4. When government shows favoritism towards certain corporations - either through use of direct cash handouts, special tax incentives, or both, as the state proposes to do in the case of ThyssenKrupp - it places other businesses (especially those in the same industry as the "favored" business) at a competitive disadvantage. This type of government intervention is unjust, counterproductive, and unnecessary. If we currently have to pay people to come to Alabama ( which I am unconvinced that we do), then we might need to take a long, hard look at the state's business environment. Tax policies should be equitable and growth-oriented. Regulations should be balanced and reasonable. Lawsuit abuse should be minimized. The more adept we are in addressing those issues, the less we need to resort to corporate welfare.

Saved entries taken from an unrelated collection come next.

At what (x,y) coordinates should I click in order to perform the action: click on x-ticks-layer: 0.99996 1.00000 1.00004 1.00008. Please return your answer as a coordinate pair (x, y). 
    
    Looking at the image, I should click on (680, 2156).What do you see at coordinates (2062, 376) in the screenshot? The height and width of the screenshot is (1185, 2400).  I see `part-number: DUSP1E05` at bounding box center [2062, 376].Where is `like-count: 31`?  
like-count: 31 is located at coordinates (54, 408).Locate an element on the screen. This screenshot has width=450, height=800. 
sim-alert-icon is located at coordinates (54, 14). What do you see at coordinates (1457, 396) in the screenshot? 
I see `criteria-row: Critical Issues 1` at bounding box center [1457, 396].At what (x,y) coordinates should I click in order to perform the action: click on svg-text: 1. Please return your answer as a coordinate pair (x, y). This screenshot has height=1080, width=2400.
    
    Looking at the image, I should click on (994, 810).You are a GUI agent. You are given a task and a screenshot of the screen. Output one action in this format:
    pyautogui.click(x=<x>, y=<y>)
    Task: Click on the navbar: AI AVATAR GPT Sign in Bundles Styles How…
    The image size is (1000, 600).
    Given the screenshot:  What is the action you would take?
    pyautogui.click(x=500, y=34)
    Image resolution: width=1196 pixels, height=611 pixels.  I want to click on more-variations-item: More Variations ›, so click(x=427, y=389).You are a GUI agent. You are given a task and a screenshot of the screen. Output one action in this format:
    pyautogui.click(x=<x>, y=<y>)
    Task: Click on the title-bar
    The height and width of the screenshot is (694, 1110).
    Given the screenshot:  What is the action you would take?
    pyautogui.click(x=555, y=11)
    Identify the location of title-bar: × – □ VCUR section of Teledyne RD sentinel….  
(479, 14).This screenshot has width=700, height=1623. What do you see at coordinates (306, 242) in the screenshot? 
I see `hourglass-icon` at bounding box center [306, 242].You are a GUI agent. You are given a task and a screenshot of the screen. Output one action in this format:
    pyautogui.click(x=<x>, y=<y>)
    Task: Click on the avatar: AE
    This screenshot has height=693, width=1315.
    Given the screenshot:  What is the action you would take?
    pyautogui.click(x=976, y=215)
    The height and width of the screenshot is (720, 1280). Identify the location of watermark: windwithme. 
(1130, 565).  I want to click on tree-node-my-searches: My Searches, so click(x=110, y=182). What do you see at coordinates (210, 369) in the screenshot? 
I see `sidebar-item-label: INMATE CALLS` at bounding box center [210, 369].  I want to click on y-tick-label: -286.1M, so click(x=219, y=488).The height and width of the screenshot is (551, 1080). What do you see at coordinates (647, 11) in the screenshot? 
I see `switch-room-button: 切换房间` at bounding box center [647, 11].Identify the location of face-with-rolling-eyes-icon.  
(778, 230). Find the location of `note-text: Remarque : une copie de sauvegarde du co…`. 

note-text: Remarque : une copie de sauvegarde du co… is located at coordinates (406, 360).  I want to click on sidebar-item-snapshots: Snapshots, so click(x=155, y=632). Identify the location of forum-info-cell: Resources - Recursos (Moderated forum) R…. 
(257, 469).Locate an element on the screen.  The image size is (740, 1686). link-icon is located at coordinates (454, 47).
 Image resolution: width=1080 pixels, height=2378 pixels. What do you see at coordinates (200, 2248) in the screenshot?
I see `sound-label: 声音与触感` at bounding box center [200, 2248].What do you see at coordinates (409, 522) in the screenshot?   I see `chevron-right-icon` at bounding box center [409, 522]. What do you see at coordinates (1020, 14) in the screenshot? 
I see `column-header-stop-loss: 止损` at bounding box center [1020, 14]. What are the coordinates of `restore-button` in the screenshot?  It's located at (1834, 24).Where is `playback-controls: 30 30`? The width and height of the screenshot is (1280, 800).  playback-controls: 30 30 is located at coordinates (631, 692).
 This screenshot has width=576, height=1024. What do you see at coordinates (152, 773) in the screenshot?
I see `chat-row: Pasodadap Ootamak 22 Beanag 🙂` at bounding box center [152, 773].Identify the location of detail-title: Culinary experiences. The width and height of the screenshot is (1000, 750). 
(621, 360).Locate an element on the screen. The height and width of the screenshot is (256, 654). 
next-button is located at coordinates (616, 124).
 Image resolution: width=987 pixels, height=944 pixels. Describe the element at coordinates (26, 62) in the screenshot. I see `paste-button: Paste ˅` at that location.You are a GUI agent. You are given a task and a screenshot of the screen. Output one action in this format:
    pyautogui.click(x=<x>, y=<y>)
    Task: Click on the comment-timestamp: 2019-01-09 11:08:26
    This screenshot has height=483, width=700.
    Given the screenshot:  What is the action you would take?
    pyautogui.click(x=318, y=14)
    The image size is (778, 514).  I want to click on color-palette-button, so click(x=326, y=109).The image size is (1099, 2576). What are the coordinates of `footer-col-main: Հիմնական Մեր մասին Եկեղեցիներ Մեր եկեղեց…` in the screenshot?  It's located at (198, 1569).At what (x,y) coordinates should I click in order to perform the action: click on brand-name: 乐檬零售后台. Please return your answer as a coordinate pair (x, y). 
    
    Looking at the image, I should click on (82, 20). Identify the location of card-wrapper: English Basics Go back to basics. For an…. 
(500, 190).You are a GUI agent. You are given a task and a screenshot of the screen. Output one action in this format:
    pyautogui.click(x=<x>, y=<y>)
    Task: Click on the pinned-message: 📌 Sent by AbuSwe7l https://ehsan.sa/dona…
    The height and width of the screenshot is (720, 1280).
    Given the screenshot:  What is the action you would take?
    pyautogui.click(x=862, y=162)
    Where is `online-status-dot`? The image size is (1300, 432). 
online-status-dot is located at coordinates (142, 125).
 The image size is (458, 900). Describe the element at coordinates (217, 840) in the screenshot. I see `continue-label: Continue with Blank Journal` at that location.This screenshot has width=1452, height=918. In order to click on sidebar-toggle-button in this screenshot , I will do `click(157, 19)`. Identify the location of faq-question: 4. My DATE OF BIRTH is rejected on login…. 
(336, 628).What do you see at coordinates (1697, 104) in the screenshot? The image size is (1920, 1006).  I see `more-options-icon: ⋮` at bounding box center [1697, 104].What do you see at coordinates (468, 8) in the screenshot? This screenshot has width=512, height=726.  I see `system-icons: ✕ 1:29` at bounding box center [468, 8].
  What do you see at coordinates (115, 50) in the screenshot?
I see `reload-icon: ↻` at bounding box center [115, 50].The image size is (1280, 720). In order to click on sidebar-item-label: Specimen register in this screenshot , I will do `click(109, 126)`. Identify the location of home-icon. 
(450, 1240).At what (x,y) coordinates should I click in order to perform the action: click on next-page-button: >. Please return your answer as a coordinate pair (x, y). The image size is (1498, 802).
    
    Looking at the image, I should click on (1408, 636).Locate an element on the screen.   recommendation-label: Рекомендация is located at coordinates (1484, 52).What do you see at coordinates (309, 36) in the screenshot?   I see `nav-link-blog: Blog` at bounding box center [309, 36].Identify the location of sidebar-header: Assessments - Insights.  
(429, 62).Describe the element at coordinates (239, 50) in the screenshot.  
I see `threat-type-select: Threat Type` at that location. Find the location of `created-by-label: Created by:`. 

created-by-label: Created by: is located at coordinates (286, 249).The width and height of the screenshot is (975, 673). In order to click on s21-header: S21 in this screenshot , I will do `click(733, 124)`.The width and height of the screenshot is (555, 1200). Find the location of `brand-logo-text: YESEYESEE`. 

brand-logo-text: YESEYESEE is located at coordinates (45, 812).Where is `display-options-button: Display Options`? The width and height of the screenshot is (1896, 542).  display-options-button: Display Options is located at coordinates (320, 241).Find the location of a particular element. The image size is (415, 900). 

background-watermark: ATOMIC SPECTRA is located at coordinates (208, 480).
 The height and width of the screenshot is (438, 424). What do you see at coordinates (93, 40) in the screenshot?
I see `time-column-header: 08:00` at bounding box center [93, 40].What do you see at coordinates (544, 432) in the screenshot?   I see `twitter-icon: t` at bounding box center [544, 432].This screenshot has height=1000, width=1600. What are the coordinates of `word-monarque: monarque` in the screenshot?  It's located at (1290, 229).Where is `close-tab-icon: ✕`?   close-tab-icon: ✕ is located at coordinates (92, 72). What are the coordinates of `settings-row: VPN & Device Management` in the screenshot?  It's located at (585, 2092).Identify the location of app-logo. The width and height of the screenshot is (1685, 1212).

4. Government favoritism breeds corruption. Whenever we give politicians the opportunity to pick and choose businesses or industries for special treatment, we're asking for trouble.

One of the great virtues of Alabama's constitution (yes, it does have a few) is that it makes it very difficult for the state to give handouts to private corporations. Unfortunately, year after year, Governors and legislators have sought after every way possible to bypass those constitutional barriers and all too often, voters have given their assent. Amendment One would allow the current Governor and legislature to go even further down the road - to the tune of $400 million - towards making those barriers irrelevant.

5. Not long ago, a large number of Alabama Democrats would have stood up against this kind of grandiose taxpayer-financed handout to big business. Where are those Democrats now?

On a similar note, where are the free-market conservatives in the Alabama Republican Party? The ones who say they are devoted to limited government and economic liberty? Aside from Commissioner Mo Brooks, I don't know of a single Republican elected official who has publicly opposed this amendment. In fact, this amendment's biggest proponent is none other than Governor Bob Riley, a Republican. Is the Republican Party still the party of limited government and economic liberty, or has it reverted to what its detractors have always accused it of being - merely a marriage of convenience between big government and big business?